どうも以前より人さらい以外にもあれこれ悪事を働いていたらしい。だが、突然屋敷を失い気が付いた時には警騎士に捕らえられていたと書かれている。
屋敷が突然消えた理由は不明だが、天が悪事を見逃さすに裁いたとか、実験中の何かが爆ぜ、消し飛んだ可能性が高いだとか、何にせよやつらがいなくなって良かった、これで安心だとか周りの人は思い思いに口にしている。
まあ屋敷を消し飛ばしたのは私の妹なのだけども。
「リリムが"捕らえなかった"人たちは奴隷だったみたいね。」
相変わらず彼女の洞察力は鋭い。だが一般人への気遣いは少し足りないようだ。屋敷が消し飛ぶような魔法を目の前で見せられたら恐怖なんてもんじゃない。一生心に残るトラウマになるだろう。まあそれも仕方がないというもの。基本的に人と大きく関わらないように生きてきたのだから、他人というものに対してどうしたらいいのかなんて経験が不足している。
「お待たせしました姉様」
リリムが2人分の朝食を持って隣に座る。持ってきたのは・・・ステーキ!
さすがね。姉を悦ばせることに関しては超一流だわ!
「先ほど、グラという男性が訪ねてきました。朝食を終えたら警騎士所まで来てほしいとのことです。」
ステーキをおいしそうに頬張る姉を横目にグラから預かった言葉を伝える。そして自分も朝食を取る。
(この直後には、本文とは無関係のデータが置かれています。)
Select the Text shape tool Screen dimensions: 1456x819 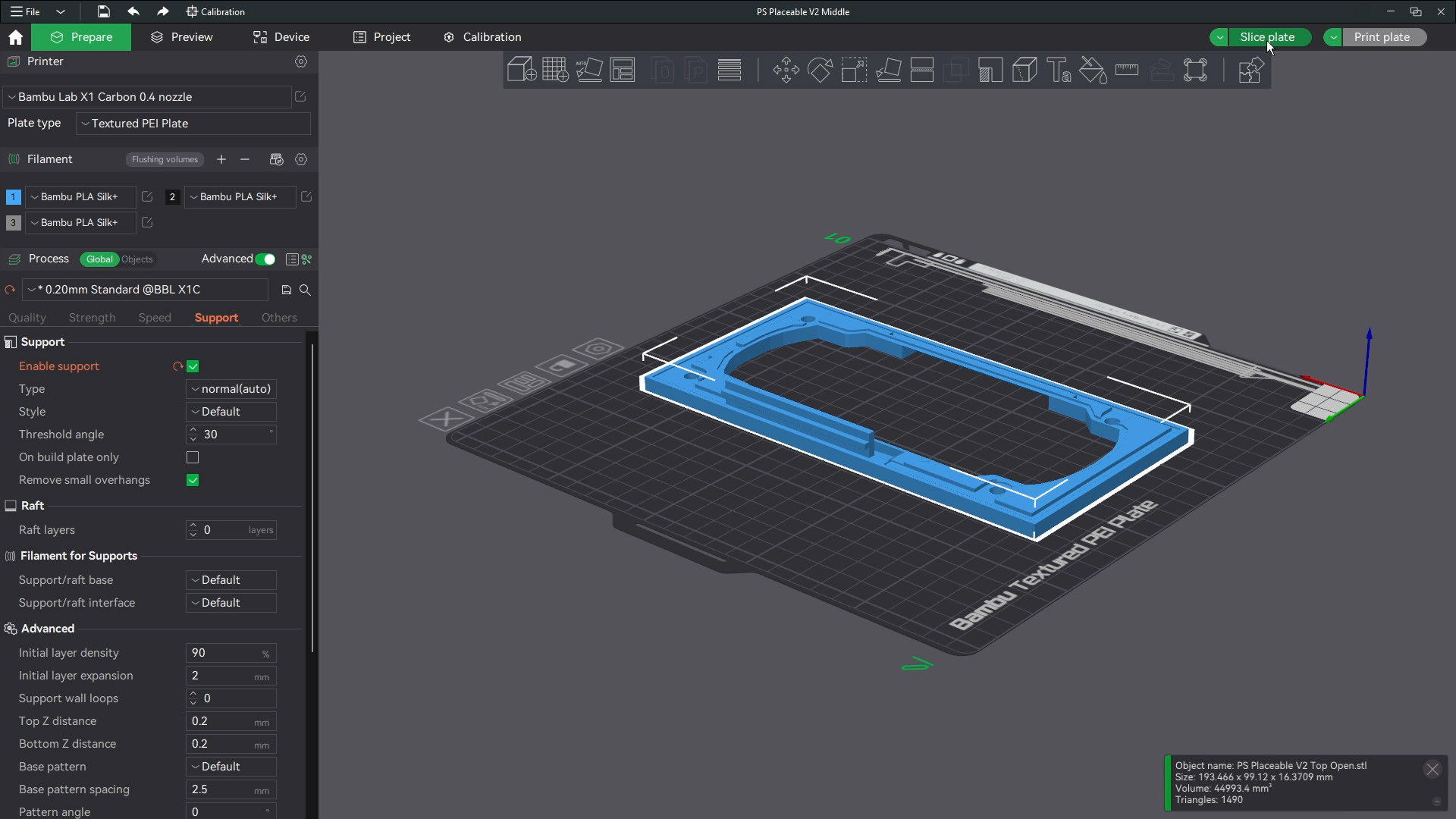pos(1059,70)
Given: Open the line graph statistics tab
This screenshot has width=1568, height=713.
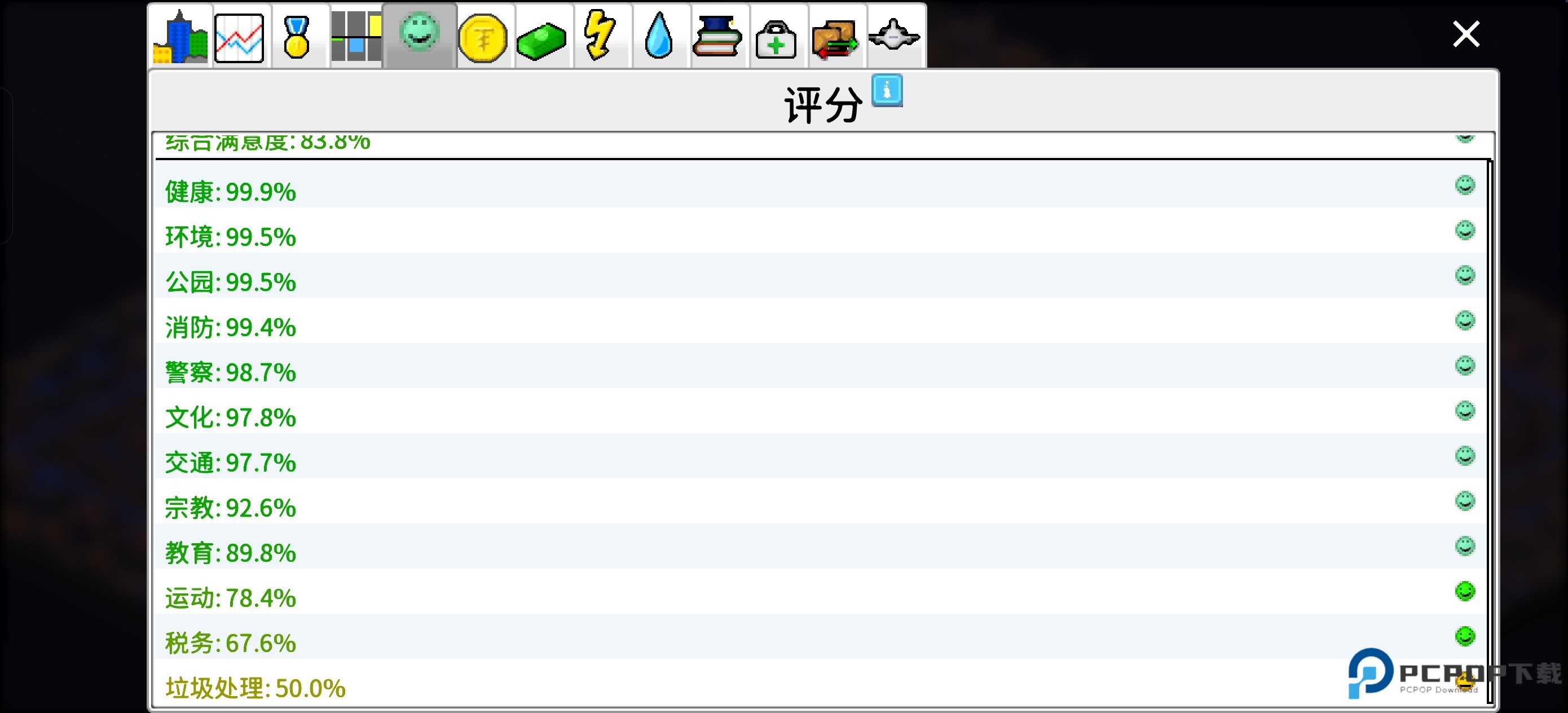Looking at the screenshot, I should pyautogui.click(x=239, y=38).
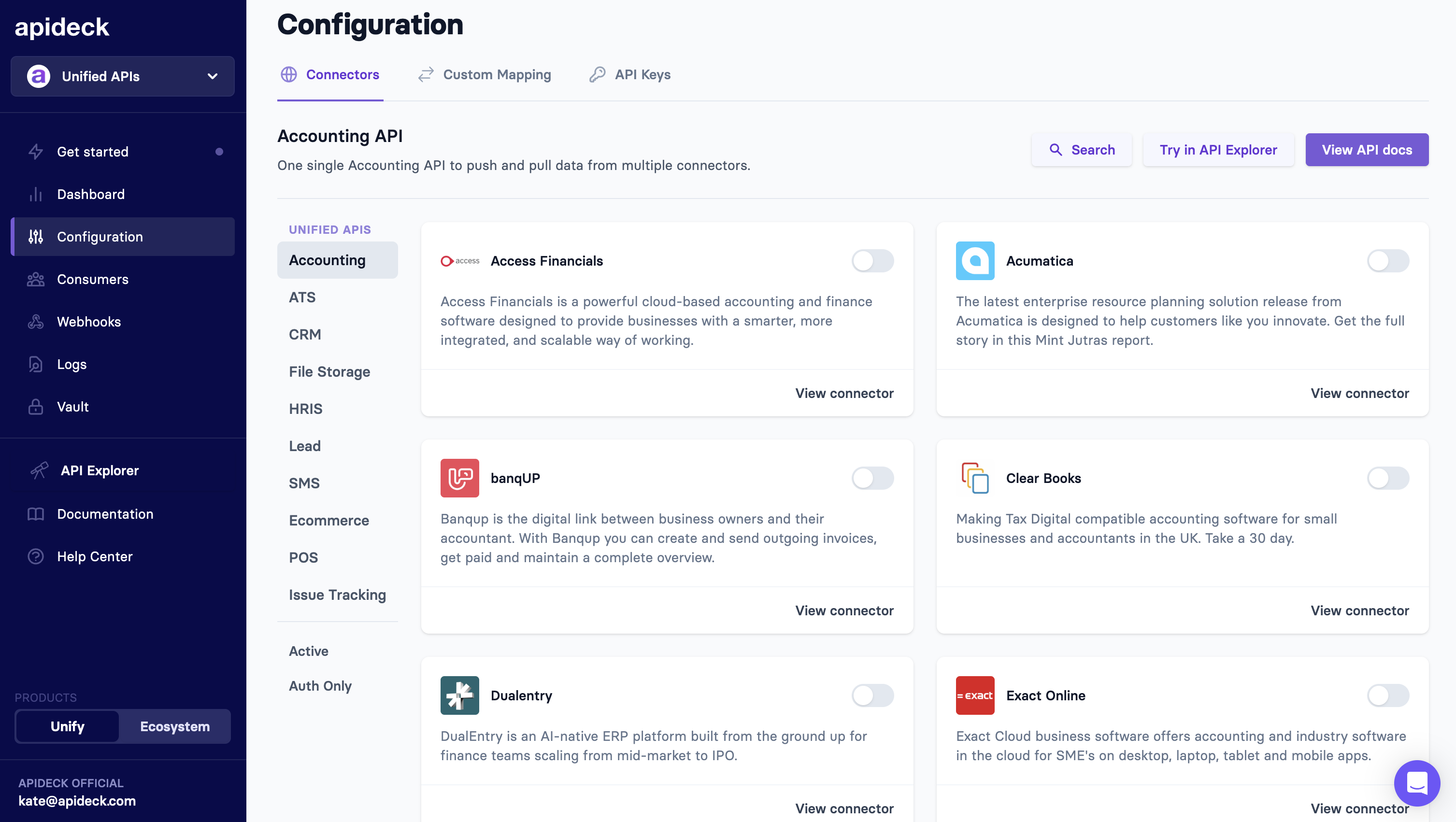Click the Logs icon in sidebar
The width and height of the screenshot is (1456, 822).
[36, 364]
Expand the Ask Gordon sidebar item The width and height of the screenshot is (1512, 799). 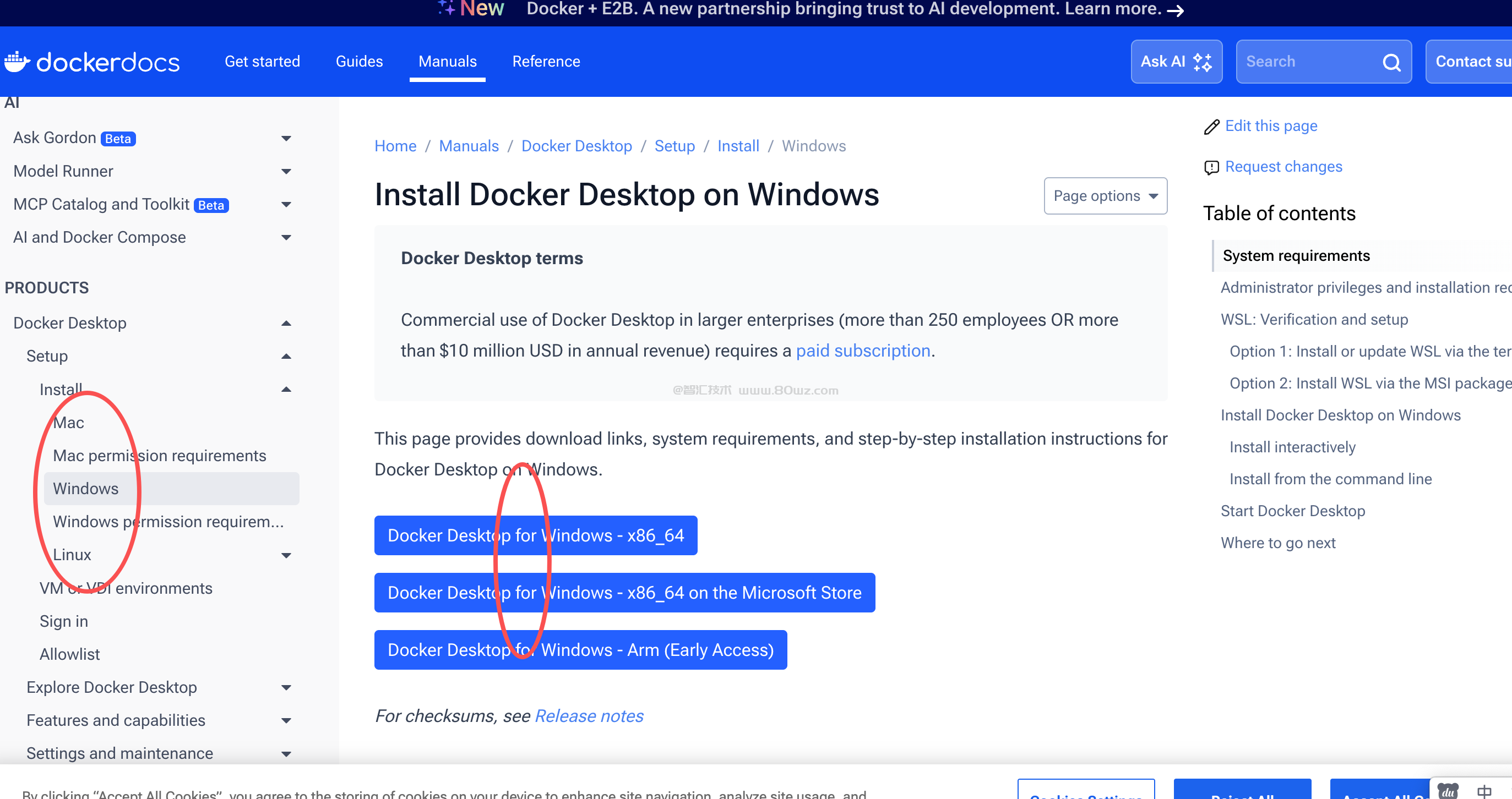tap(286, 139)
リリムとしては、この町は姉の食欲を満たすためだけに立ち寄ったにすぎないので、できることならばすぐに旅立ちたいという気持ちが強い。
「まあ、そうよね。あれだけのことをしたのだもの。説明というか、多少の質問に答えるくらいのことはしてあげなくちゃね。」
「姉様がそういうのでしたら。」
先を急ぎたい気持ちなど、姉と離れることに比べたら些細なもの。姉が警騎士所へ行くのならば自分もついていく。
昔、姉とはぐれてしまったがために感じた不安と焦燥は出来ることなら二度と味わいたくない。心の強い姉に依存していなければ、私はとっくに壊れてしまっていただろうから。